Rav Nachman once made a statement that shocked his colleague: "Jacob our father never died."
Rabbi Yitzchak pushed back immediately. "They embalmed him. They eulogized him. They buried him. Are you saying the embalmers worked on a living man?" Rav Nachman did not flinch. He said: "I am expounding a verse. It is written (Jeremiah 30:10): 'Fear not, my servant Jacob.' Just as his descendants are alive, so too Jacob is alive."
This exchange, recorded in Tractate Taanit of the Talmud Bavli, is one of the most quoted passages in Jewish thought. It does not deny that Jacob's body was buried in the Cave of Machpelah. It claims something more radical: that the biological fact of death did not apply to Jacob in the way it applies to everyone else. His life force persists because his children persist.
The same passage discusses another case of time bending around a righteous person. Samuel the prophet died at only fifty-two years old—not a premature death by Talmudic standards, but not old either.
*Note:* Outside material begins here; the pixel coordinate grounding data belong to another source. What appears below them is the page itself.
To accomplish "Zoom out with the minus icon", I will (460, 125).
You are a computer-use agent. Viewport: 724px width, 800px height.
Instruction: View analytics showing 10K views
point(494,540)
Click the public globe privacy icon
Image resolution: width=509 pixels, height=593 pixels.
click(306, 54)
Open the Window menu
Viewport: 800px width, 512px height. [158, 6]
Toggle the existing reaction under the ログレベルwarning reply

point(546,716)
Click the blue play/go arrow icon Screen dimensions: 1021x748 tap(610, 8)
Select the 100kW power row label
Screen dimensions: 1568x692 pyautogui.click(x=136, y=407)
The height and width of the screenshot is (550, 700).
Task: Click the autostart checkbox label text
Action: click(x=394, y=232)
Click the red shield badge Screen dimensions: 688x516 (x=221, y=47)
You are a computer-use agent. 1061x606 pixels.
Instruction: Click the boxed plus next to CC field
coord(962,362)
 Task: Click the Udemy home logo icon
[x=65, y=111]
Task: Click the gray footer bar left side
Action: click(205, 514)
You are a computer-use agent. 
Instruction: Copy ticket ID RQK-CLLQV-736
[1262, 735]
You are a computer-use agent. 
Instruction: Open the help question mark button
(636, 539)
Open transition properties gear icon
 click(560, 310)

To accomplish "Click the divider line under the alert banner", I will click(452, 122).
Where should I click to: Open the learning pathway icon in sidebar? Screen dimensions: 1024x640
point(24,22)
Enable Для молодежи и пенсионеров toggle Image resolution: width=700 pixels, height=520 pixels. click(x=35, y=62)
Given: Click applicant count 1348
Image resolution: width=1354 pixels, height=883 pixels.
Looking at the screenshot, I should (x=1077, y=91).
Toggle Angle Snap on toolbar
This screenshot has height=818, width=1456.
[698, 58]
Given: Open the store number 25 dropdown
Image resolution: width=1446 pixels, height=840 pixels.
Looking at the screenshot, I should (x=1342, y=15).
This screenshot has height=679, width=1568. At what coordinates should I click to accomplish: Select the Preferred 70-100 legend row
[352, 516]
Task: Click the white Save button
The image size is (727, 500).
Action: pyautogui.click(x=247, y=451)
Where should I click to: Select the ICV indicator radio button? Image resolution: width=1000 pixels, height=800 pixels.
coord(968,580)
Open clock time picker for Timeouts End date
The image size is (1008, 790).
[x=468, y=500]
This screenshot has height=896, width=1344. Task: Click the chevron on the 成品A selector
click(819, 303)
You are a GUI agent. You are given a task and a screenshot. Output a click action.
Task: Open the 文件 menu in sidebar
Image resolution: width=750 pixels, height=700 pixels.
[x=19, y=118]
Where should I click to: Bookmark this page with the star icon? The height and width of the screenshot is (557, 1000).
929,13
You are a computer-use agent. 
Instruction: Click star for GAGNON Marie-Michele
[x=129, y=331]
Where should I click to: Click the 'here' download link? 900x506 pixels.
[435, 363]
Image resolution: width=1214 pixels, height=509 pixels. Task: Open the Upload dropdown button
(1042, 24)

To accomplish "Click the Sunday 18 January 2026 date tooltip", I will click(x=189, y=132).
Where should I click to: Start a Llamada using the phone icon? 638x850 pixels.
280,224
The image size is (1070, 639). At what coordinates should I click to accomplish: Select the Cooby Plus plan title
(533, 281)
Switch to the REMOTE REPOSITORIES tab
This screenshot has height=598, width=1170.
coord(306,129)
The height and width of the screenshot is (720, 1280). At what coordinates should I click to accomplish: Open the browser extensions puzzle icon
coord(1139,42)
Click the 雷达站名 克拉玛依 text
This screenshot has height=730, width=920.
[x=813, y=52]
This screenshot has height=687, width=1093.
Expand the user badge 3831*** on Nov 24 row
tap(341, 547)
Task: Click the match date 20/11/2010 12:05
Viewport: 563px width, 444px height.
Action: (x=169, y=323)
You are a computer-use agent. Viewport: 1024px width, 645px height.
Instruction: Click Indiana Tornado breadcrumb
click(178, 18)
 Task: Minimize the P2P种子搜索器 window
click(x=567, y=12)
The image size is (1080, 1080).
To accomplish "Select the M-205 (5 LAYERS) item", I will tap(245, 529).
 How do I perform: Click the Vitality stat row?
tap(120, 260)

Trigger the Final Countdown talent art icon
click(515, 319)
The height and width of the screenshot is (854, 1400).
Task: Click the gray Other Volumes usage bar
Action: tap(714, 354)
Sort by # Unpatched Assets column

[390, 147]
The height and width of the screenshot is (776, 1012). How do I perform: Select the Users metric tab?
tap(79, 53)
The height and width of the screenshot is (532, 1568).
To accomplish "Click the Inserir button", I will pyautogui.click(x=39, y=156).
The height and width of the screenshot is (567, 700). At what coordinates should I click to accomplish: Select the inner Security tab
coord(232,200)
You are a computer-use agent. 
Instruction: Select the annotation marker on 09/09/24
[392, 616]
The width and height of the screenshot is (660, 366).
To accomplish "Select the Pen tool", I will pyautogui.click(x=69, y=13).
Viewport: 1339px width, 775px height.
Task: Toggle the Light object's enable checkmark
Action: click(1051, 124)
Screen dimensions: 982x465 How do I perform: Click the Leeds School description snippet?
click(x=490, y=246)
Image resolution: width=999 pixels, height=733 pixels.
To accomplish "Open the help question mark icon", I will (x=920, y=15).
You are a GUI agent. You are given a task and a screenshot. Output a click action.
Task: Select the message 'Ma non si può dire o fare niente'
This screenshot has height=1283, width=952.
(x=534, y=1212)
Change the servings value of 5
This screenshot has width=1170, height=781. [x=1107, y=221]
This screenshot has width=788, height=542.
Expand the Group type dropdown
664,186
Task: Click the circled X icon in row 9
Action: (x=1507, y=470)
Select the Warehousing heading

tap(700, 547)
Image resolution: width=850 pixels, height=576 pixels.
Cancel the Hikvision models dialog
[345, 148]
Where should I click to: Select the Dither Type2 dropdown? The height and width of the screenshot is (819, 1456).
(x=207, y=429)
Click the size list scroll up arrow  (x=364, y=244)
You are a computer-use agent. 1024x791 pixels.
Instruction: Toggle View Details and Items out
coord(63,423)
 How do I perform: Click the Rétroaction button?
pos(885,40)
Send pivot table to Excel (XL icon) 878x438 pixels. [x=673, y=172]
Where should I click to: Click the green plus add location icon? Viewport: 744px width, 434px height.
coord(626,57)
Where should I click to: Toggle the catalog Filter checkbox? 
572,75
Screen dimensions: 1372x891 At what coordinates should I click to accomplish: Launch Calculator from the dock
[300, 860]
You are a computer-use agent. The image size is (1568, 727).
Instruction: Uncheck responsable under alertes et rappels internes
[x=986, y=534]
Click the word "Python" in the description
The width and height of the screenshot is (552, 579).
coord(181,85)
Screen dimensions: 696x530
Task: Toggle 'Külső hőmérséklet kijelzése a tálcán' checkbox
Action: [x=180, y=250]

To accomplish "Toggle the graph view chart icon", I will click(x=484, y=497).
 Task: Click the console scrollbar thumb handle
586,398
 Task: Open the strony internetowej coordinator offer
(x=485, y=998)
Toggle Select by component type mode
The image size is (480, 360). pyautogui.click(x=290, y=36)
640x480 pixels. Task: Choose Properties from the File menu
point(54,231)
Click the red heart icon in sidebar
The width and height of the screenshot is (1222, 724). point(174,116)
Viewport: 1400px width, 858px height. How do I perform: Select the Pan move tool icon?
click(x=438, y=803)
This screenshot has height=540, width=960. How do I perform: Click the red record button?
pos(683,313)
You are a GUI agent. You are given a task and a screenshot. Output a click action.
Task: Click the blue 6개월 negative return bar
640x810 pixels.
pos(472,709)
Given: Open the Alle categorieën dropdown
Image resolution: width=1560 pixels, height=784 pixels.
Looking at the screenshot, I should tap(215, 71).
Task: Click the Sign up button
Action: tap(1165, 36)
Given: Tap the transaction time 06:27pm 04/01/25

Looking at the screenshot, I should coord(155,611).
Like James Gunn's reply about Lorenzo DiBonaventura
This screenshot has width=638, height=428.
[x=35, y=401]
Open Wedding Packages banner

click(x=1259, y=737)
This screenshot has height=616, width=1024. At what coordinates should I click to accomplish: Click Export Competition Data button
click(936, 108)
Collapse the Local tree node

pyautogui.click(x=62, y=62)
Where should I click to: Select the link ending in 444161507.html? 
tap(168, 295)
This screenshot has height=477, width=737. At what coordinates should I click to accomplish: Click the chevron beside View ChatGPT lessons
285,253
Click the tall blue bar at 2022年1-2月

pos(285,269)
The Talmud explains that old age "sprang upon" Samuel. He looked decades older than he was. Why? Because he had anointed Saul as king, and when God regretted making Saul king (1 Samuel 15:11), Samuel begged God not to undo his work while he was still alive. God's solution was to age Samuel rapidly so that David could be anointed sooner.
The Talmud is making a point about what it means to be truly alive. Jacob lives because his legacy lives. Samuel aged because his mission was complete. Death and life, in the rabbinic imagination, are not simple biological facts. They are spiritual conditions.